People started displaying teal caps everywhere. Even I owned -- and wore -- a teal Marlins cap for a period (it was not pretty).
The teal fad has pretty much faded away. Oh, there are teams that still feature the color. The Sharks and Jaguars still consider teal as one of their team colors. The Marlins prefer to call it "Marlin blue" now, whatever that is. The Panthers call their color "Panther blue." I've never seen a blue panther.
But for my purposes here, I'm calling the color used with the Marlins on Topps cards as "teal." No "Marlin blue," no "turquoise." Teal.
I have to say that Topps was on the ball when the Marlins arrived. It mixed the right colors and was ready to slap them on the Marlins cards when the time came.

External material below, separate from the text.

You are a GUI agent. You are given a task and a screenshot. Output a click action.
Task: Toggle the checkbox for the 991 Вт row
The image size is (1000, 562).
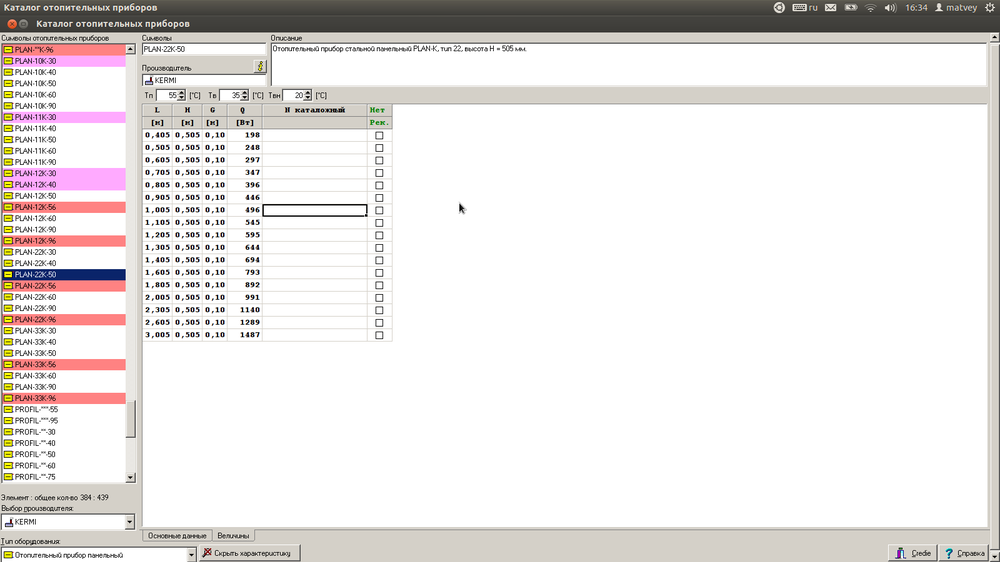click(379, 297)
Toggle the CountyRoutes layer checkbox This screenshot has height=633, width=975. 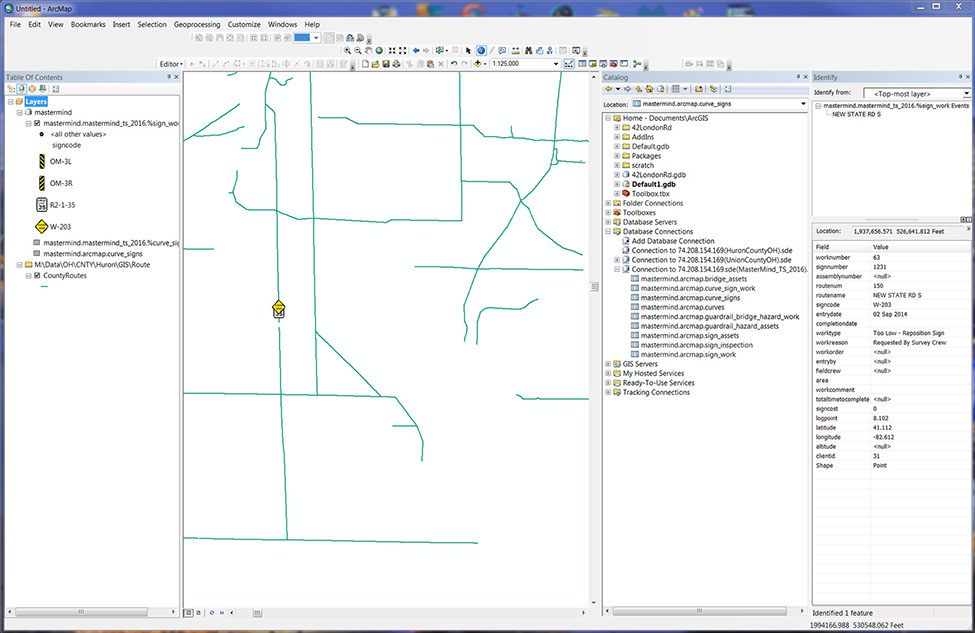38,275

Here are the colors that Topps used with the Marlins cards during years when the colors were determined by what team was featured:
1993: teal, orange and gray
1994: gray and teal
1998: teal
2000: teal
2002: teal and gray
2003: teal and orange
2004: teal and gray
2005: teal and gray
2006: teal and orange
2007: teal and gray
2008: teal and gray
2009: teal
2010: teal
Marlins' team colors: Marlin blue, silver, black and white
What Topps says are the Marlins' team colors: TEAL!!!!
When I started this post, Josh Johnson had a no-hitter through six innings against the Mets. It's now 5-2 Marlins. The blog jinx lives on.